* EXERCISE OBJECTIVE
Note each line of the listing that contains the string "agent", and copy it.

* RECORDS SHOWN
####################
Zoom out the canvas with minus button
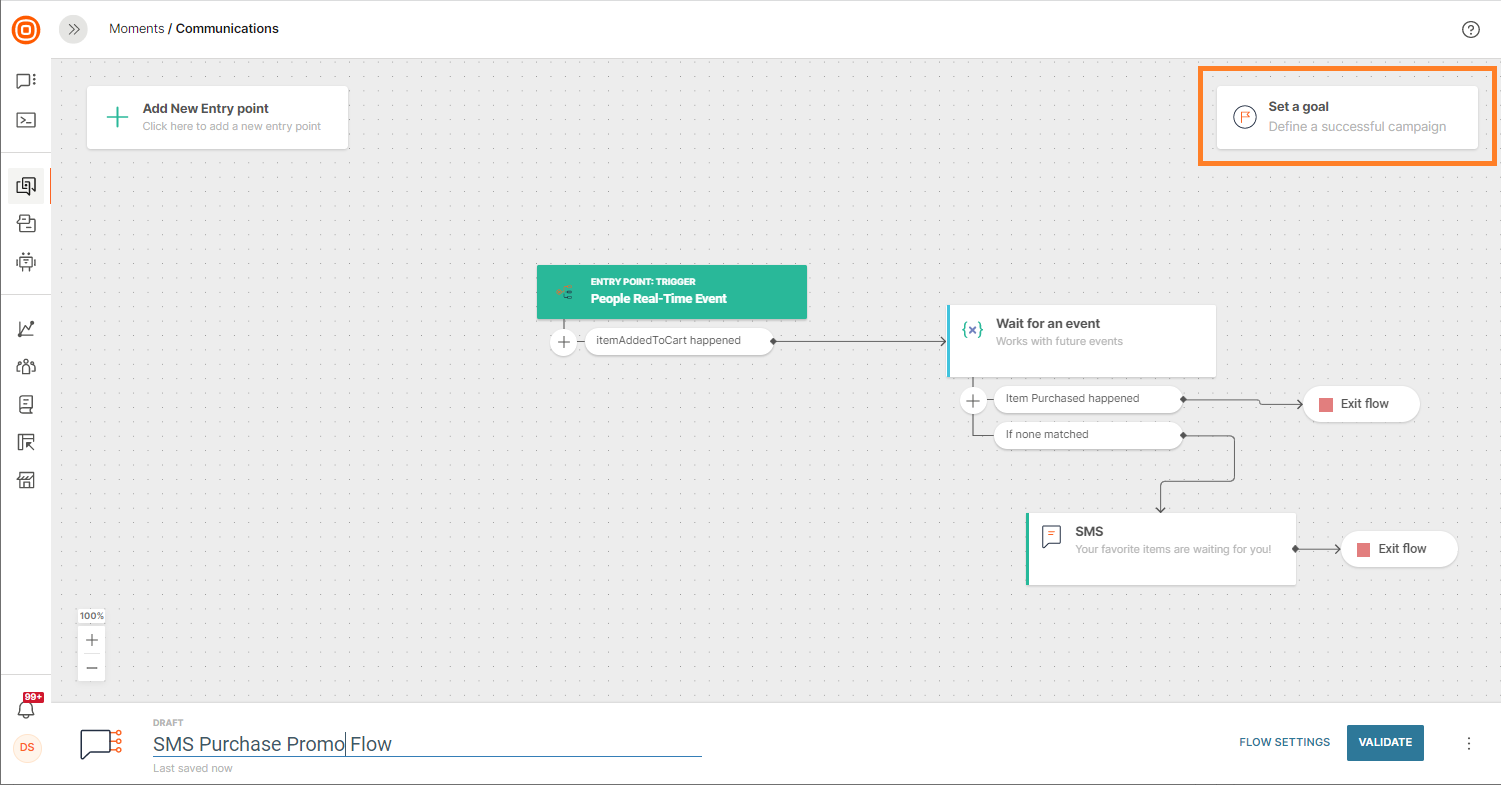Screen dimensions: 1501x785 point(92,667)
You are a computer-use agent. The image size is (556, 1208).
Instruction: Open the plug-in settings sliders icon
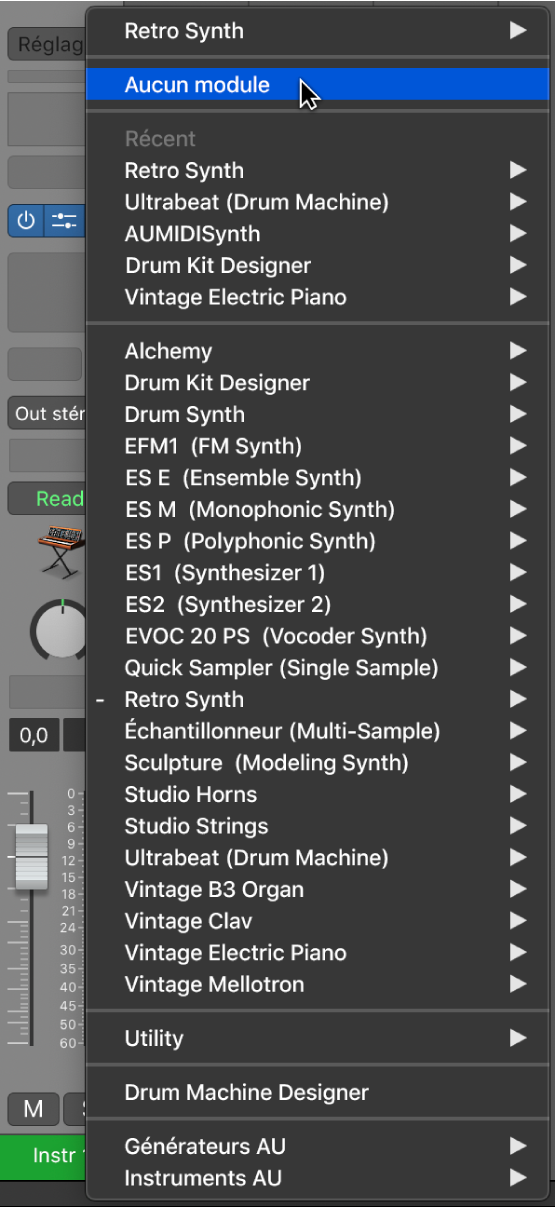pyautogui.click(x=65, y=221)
####################
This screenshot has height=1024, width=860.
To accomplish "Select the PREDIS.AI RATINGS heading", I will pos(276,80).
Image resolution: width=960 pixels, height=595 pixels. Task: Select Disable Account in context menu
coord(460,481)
####################
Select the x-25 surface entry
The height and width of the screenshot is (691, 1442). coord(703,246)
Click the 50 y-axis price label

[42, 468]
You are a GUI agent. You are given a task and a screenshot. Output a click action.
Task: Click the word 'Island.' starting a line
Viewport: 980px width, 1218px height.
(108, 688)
####################
* ANSWER TO THIS EXERCISE
You are a computer-use agent. The image size is (556, 1208).
You are a GUI agent. You are given a task and a screenshot. Output a click action.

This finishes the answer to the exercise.